Chris Pronger returns to hot Flyers lineup

The hottest team in the Eastern Conference gets to welcome back stud blueliner Chris Pronger to its lineup Thursday night.

Gulp. That was the sound of the rest of the East holding its breath.

Not that the red-hot Philadelphia Flyers, winners of seven of eight in January, needed any help, but they get Pronger back after he missed 13 games with a broken foot. The club went 9-4-0 without its best defenseman and clutch playoff performer.

"We had a real tough stretch, too, with nine of 10 games on the road," Pronger told ESPN.com on Wednesday. "The guys played really well in my absence. You look at our maturity this year from last year, how we handle things, nothing seems to faze us."

The veteran Pronger, who has coach/GM material down the road, sat back while he was out and looked at a team that's come a long way. It was just over 13 months ago that John Stevens was fired as coach and the Flyers were near the basement of the conference. Now, they're a bona-fide Stanley Cup contender, buoyed by their trip to the Cup finals last spring and continued success this season.

"Last year, we were in 14th place, had fired our coach, there were all kinds of rumors swirling around about our team ... it's kind of come full circle to the point where we lose key guys and we don't even miss a beat," Pronger said.

The month out of the lineup afforded Pronger, 36, a vantage point from the press box.

"If I was the opposing coach, I think I look at our team and it gives people nightmares with our matchups because we have three legit scoring lines and a fourth line that can chip in and play well defensively and give us a lot of energy," Pronger said. "The blue line has three solid sets. We don't do a whole lot of matching up on defense. And the two goalies, we don't skip a beat whether it's one or the other."

Maybe Pronger would have liked to have said, "Good luck stopping this team," but he didn't. He credited coach Peter Laviolette for pushing the Flyers into constantly trying to evolve and improve. No one is satisfied despite the first-place standing.

"Peter has done a great job of keeping guys striving for that next level," Pronger said. "We need to continue to keep this team getting better. Because we all know that the teams that develop with each 20-game segment, the teams that are firing on all cylinders come April, are the ones that are going to go far. And we want to be one of those teams."

For Pronger, Thursday's return against the visiting Ottawa Senators will be a test. He was just feeling comfortable again in early December after recuperating from offseason surgery on his right knee when he broke his right foot.

"Hopefully I can get back to where I was when I got hurt," Pronger said.

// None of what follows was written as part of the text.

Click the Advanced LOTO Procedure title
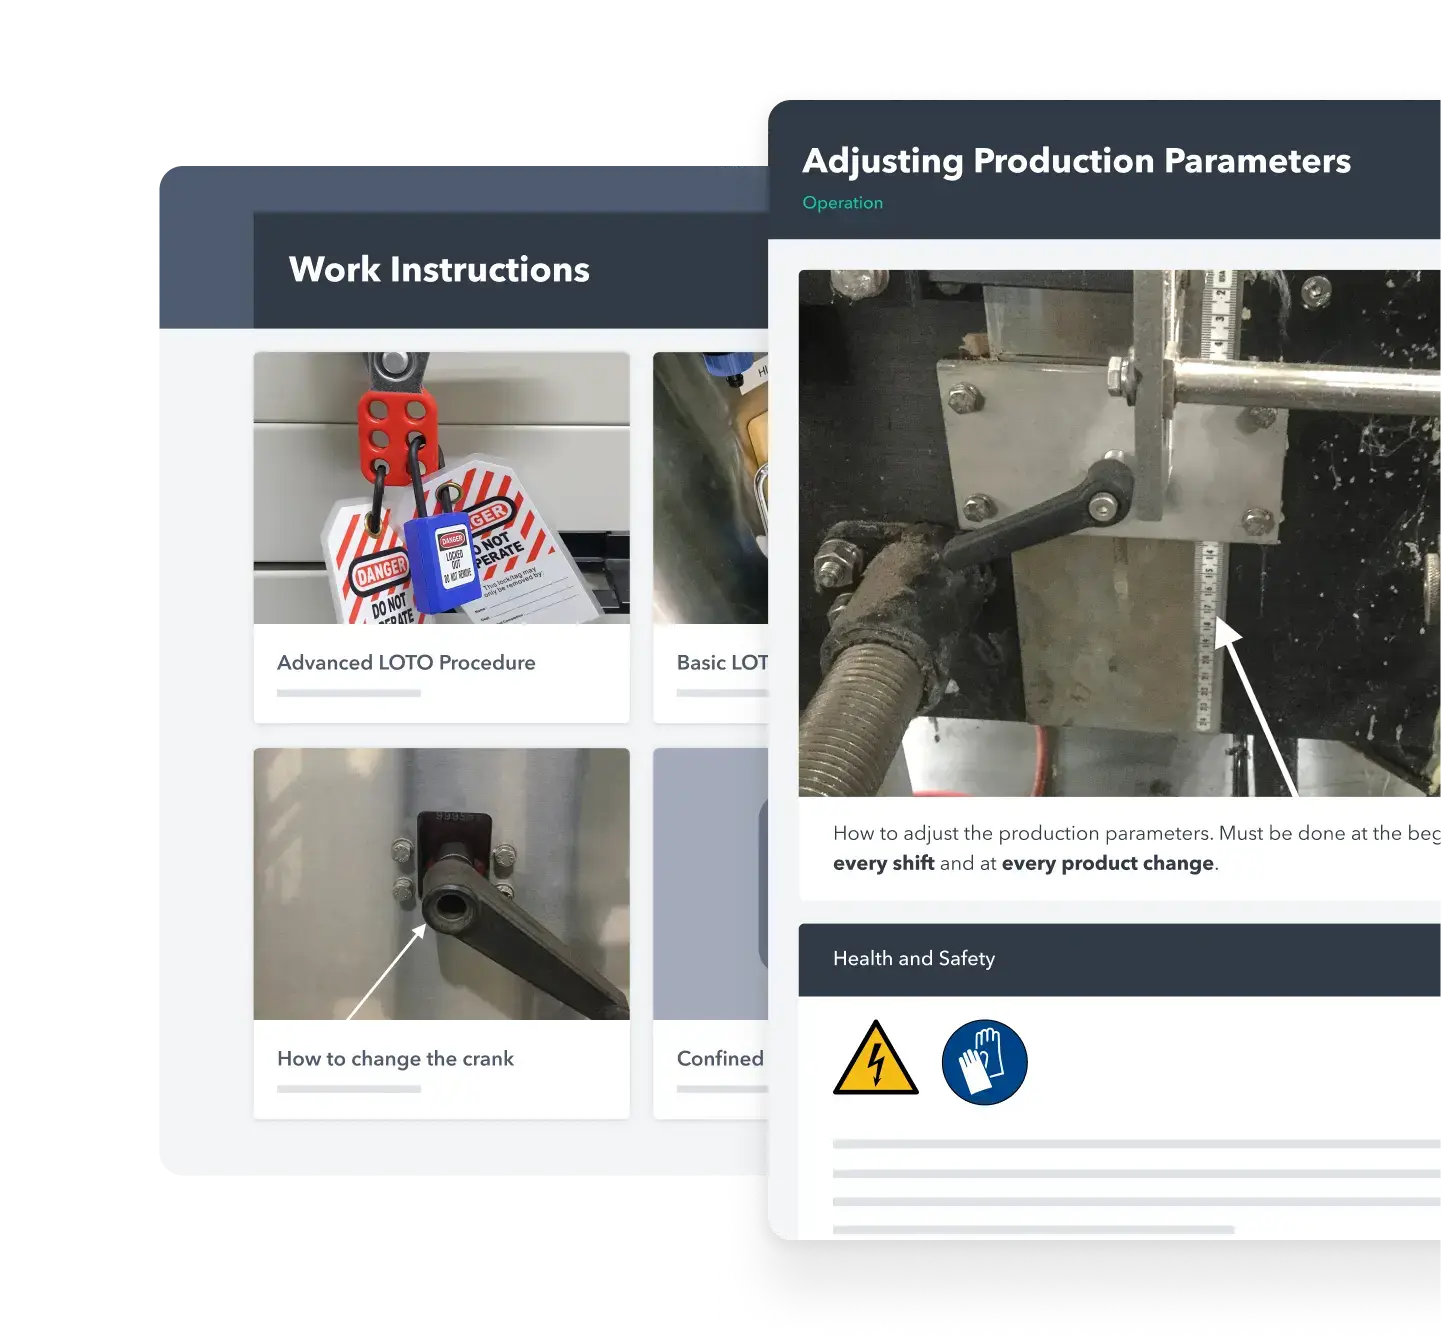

The Flyers' depth means Pronger won't have to push it too far. The team is six deep on defense; the offseason additions of Andrej Meszaros and Sean O'Donnell have really strengthened an already good blue line, and that will allow Pronger to find his rhythm and not overdo it.

"With the addition of Mesz and Odie, the whole goal or purpose of it was to really roll three sets of defensemen and not play the top four 30 minutes a night," Pronger said.

And he agreed that despite the frustration of being sidelined for a month, the long-term benefit for his body might be that the time off keeps him fresher for the playoffs.

The playoffs are when Pronger shines brightest. He led the underdog Edmonton Oilers to a stunning Stanley Cup finals appearance in 2006 and should have won the Conn Smythe Trophy for it. He was the key piece in getting Anaheim over the hump and winning its Cup in 2007. And, boy, was he gold last spring for the Flyers in their run to the finals.

Can Philadelphia get it done this season? There are key players on this team who were willing to take less money to try to win that championship. Pronger, Mike Richards, Jeff Carter and Claude Giroux all signed cap-friendly contracts to help GM Paul Holmgren ice the most competitive team possible.

"Homer has been one of the front-runners in the league of trying to lock up guys to cap-friendly deals and solidify his roster," Pronger said. "Some guys, whether they took less money or more term or whatever the case may be, a lot of guys like playing here. We've got a good team. You talk to guys around the league, especially in the cap system, it's about being on a good team and having a chance to win. The money's always going to be there but you want to win. And that's what is great about this team. We have a lot of guys that just want to win."